1
votes

Just a few simple questions on the actual mechanism behind reading a file on s3 into an EMR cluster with Spark:

Does spark.read.format("com.databricks.spark.csv").load("s3://my/dataset/").where($"state" === "WA") communicate the whole dataset into the EMR cluster's local HDFS and then perform the filter after? Or does it filter records when bringing the dataset into the cluster? Or does it do neither? If this is the case, what's actually happening?

The official documentation lacks an explanation of what's going on (or if it does have an explanation, I cannot find it). Can someone explain, or link to a resource with such an explanation?

3

3 Answers

2
votes
  • Loading data from S3 (s3://-) usually goes via EMRFS in EMR
  • EMRFS directly access S3 (not via HDFS)
  • When Spark loads data from S3, they are stored as DataSet in the cluster according to StorageLevel(memory or disk)
  • Finally, Spark filters loaded data
2
votes

I can't speak for the closed source AWS one, but the ASF s3a: connector does its work in S3AInputStream

Reading data is via HTTPS, which has slow startup time, and if you need to stop the download before the GET is finished, forces you to abort the TCP stream and create a new one.

To keep this cost down the code has features like

  • Lazy seek: when you do a seek(), it updates its internal pointer but doesn't issue a new GET until you actually do a read.

  • chooses whether to abort() vs read to end on a GET based on how much is left

  • Has 3 IO modes:

"sequential", GET content range is from (pos, EOF). Best bandwidth, worst performance on seek. For: CSV, .gz, ...

"random": small GETs, min(block-size, length(read)). Best for columnar data (ORC, Parquet) compressed in a seekable format (snappy)

"adaptive" (new last week, based on some work from microsoft on the Azure WASB connector). Starts off sequential, as soon as you do a backwards seek switches to random IO

Code is all there, improvements welcome. The current perf work (especially random IO) based on TPC-DS benchmarking of ORC data on Hive, BTW)

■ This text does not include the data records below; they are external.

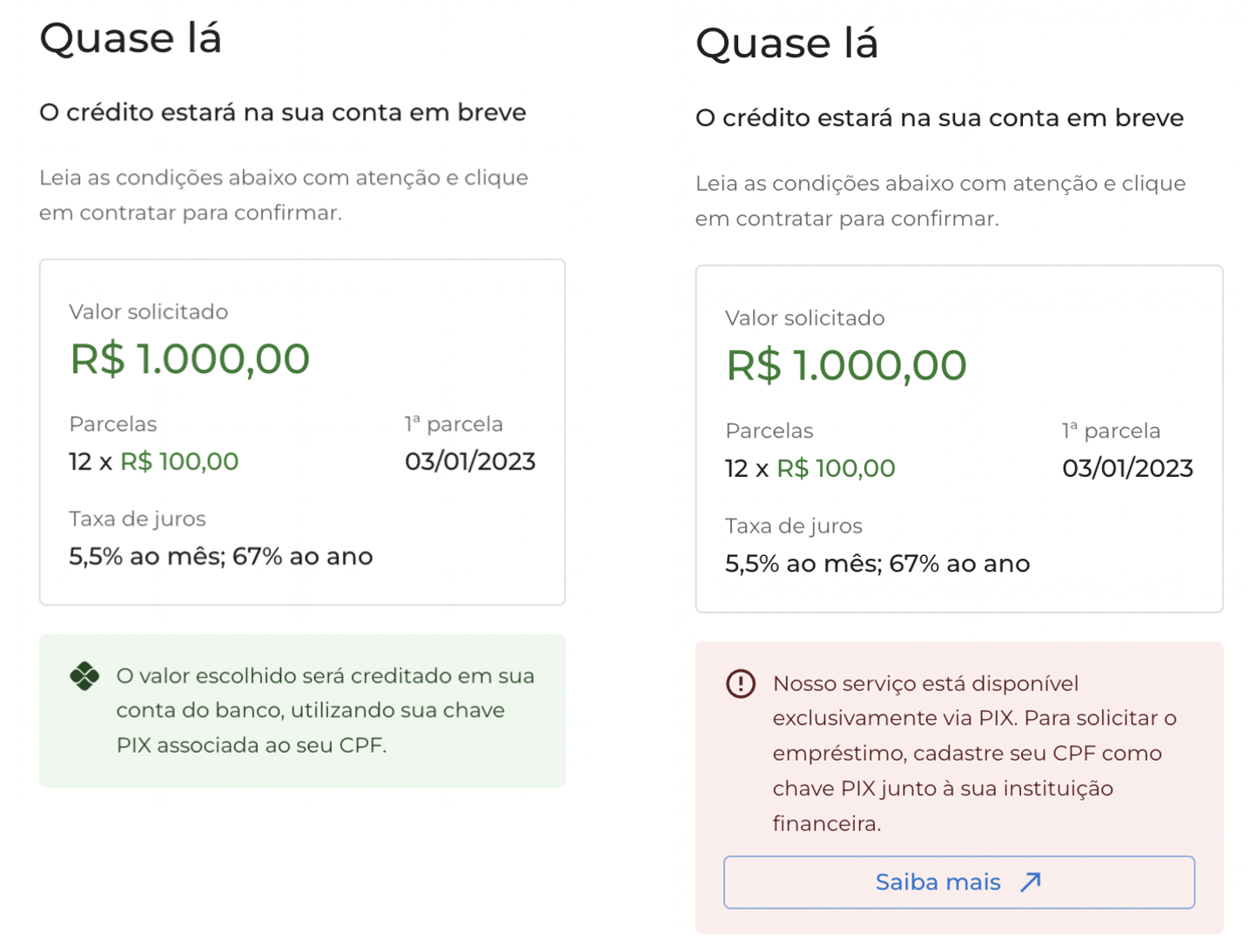Click the external arrow icon beside Saiba mais
Viewport: 1250px width, 952px height.
click(x=1031, y=882)
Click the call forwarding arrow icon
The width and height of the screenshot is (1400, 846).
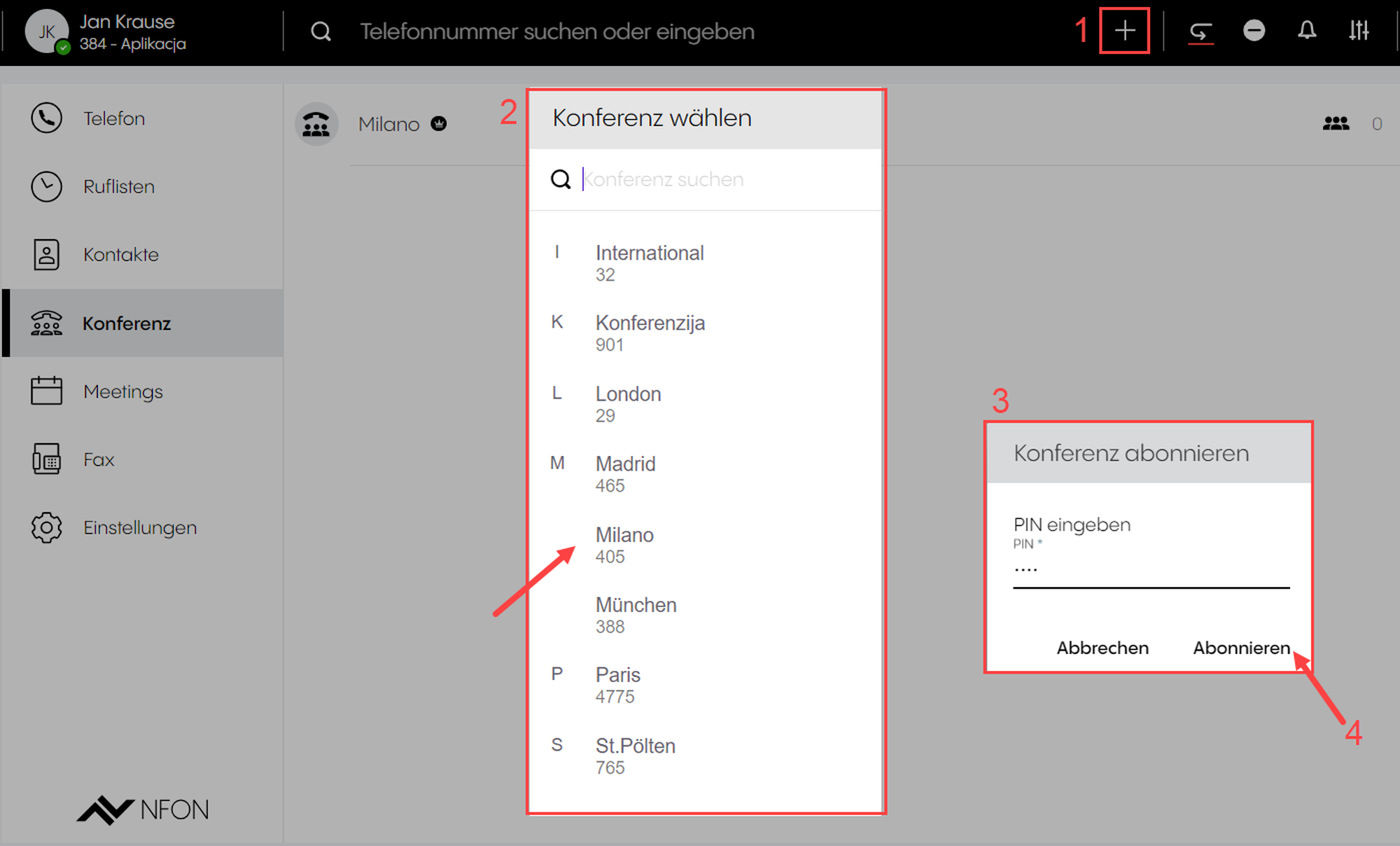tap(1200, 32)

Assuming you are reading CSV and filtering there, it'll be reading the entire CSV file and filtering. This is horribly inefficient for large files. Best to import into a column format and use predicate pushdown for the layers below to seek round the file for filtering and reading columns

1
votes

When you specify files located on S3 they are read into the cluster. The processing happens on the cluster nodes.

However, this may be changing with S3 Select, which is now in preview.